×
「#エロ」のBL小説を読む
BL小説 BLove
- ナノ -


強く、美しく、おまけに独身。我々CCGの活動を世の中に発信し、好感度を高めるにあたり、これほどの適任が他に居るだろうか。ちなみに、現在のテレビCMにはアカデミー生が切磋琢磨していく様子をシリーズ化して起用している。それ以前にはテレビタレントを利用していたが、胡散臭いと内部の人間からはあまり評判が良くなかった。何よりコストが掛かるので、我々広報課としても有難くなかった。せっかく人員だけは常時確保しているのだから、それを使わない手はないだろう。税金が占める運営資金の割合が小さくない以上、国民感情はとても大事だし…。
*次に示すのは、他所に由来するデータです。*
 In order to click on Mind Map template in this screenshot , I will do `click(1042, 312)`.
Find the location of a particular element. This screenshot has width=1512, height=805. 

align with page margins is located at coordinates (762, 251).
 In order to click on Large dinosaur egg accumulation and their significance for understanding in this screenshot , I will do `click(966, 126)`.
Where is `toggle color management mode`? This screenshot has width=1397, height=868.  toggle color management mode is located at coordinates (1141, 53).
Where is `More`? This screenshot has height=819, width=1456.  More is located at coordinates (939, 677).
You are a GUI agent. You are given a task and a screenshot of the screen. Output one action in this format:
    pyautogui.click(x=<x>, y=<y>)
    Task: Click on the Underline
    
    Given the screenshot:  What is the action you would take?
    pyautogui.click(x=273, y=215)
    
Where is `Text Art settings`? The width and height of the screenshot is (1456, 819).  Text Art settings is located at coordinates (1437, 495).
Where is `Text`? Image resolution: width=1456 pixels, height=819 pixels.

「有馬さんの動画をネット配信するのが私の目標なのよね」
キーボードを叩きながら、私が作成する記事に添えるクインケの写真を選んでいる部下に声をかける。真面目な経済誌に掲載されることを考慮して、意図してかたい文面に仕上げていく。
「凄惨過ぎてすぐ規制掛かかりますよ、キジマさんの時みたいに」
キジマさんの時というのは、あの困った捜査官が喰種を拷問する様子を独断で動画サイトにアップロードした件を指す。クリーンかつ市民の皆さんの安全を守るヒーローとしてのCCGのイメージアップを目標に活動を続ける我々にとって、あの事件は最悪を三乗にしてもまだおつりがくるくらいの損失を被った。わかりやすく言い換えると、無関係なのに上層部から滅茶苦茶怒られた。勿論即座に削除という対応をとったが、何も知らなかったにも関わらず、その動画に関する問い合わせや苦情の処理をすべて一任された。事態の収束が先決と、サービス残業は当たり前。電話応対が辛すぎて毎日泣きながら働いていた。流石にあの数日間は喰種よりよっぽど人間が恐かった。
「撮り方次第でアクション映画みたくなると思うのよね、ほら…有馬さん男前じゃん?」
「そういう問題ですか…」
部下は苦笑しているが、私の方は大真面目である。実はもう上層部に掛け合って、許可も貰っている。あとは被写体さえ了承してくれればすぐにでも撮影に取り掛かることができるのだが、肝心の有馬さんが首を縦に振らない。忙しいというのは事実だろうが、方便も多少含まれているのだろう。

有馬さんのハイパークールな映像をCMに使って、悪いイメージを払拭してやろうと心に決めたあの日から、私は有馬班の同行をなるだけ把握し、本人に直談判する機会を逃さないようにしている。
「鈴屋なんかいいんじゃない?」
私に待ち伏せされることにすっかり慣れた有馬さんは、挨拶もなしに唐突に言った。これは昨日の会話の続きである。
「あくまでもCCGのPRなので、可愛い系はなんか違うかなって…」
鈴屋さんの可愛らしい顔立ちを思い出す。女の私より綺麗なのはちょっと…じゃなくて、私たちの求めている白鳩のイメージからかけ離れているような気がする。
「じゃあ、排世はどう?」
「クインクスは世間様への説明が面倒臭いのでなしの方向で」
絵になるという意味では佐々木さんは持ってこいかもしれないが、些か背景事情がややこしい。有馬さんは却下する私を不思議そうに見詰めた。
「それなら…」
「有馬さん!」
まだ続けようとする有馬さんを、失礼にあたると思いながらも遮った。
「私はあなたが良いんです!あなたじゃなきゃダメなんです!」
だから大人しく戦闘シーンを撮らせてくださいと、やや喰い気味に身を乗り出す。有馬さんは何故か、わざわざ膝を折って私と視線を合わせた。
「すごい口説き文句だね」
そう言われて初めて、私は署員たちが出入りする公共のロビーで、ほぼ公開告白のような真似をしてしまったことに気付いたのである。